### PETIKAN TEKS ###

JAKARTA. Sudah jatuh tertimpa tangga, eh, masih keserempet mobil. Begitulah ibarat nasib korporasi di Indonesia. Depresiasi rupiah terhadap dollar AS yang tiada henti, menghantam laba emiten. Setahun (
year on year), kurs rupiah melorot 14,65%. Saat bersamaan, melambatnya pertumbuhan ekonomi, yang akhirnya menekan daya beli. Upaya lindung nilai
(hedging) pun tak banyak menolong. Padahal, kata Thendra Chrisnanda, Analis BNI Securities, beberapa emiten besar bahkan sudah
hedging hingga di level Rp 13.500 per dollar AS. Toh, gara-gara daya melemah,
hedging bukan obat cespleng terlindung dari kemerosotan profit.

### MATERI YANG DIBERIKAN ###

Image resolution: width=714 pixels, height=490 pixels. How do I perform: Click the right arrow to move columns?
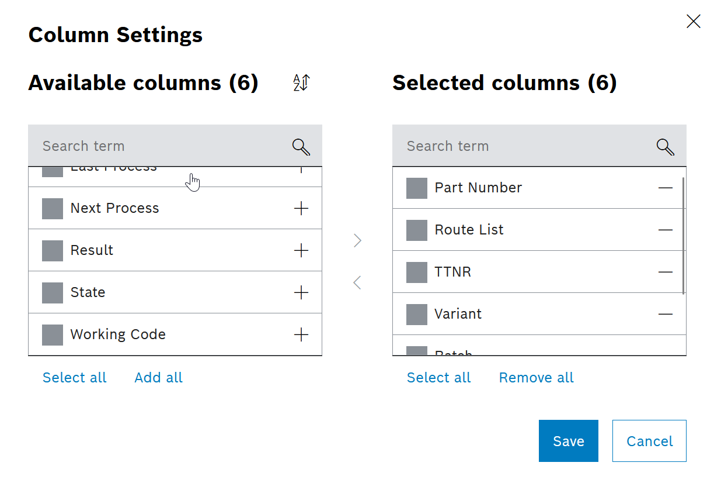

###

● **TUGAS ANDA**:
Tuliskan ulang kata demi kata bagian dari petikan tentang depresiasi rupiah, mulai dari "JAKARTA. Sudah jatuh" sampai dengan "dari kemerosotan profit.".

● **PEMBAHASAN JAWABAN**:
JAKARTA. Sudah jatuh tertimpa tangga, eh, masih keserempet mobil. Begitulah ibarat nasib korporasi di Indonesia. Depresiasi rupiah terhadap dollar AS yang tiada henti, menghantam laba emiten. Setahun (
year on year), kurs rupiah melorot 14,65%. Saat bersamaan, melambatnya pertumbuhan ekonomi, yang akhirnya menekan daya beli. Upaya lindung nilai
(hedging) pun tak banyak menolong. Padahal, kata Thendra Chrisnanda, Analis BNI Securities, beberapa emiten besar bahkan sudah
hedging hingga di level Rp 13.500 per dollar AS. Toh, gara-gara daya melemah,
hedging bukan obat cespleng terlindung dari kemerosotan profit.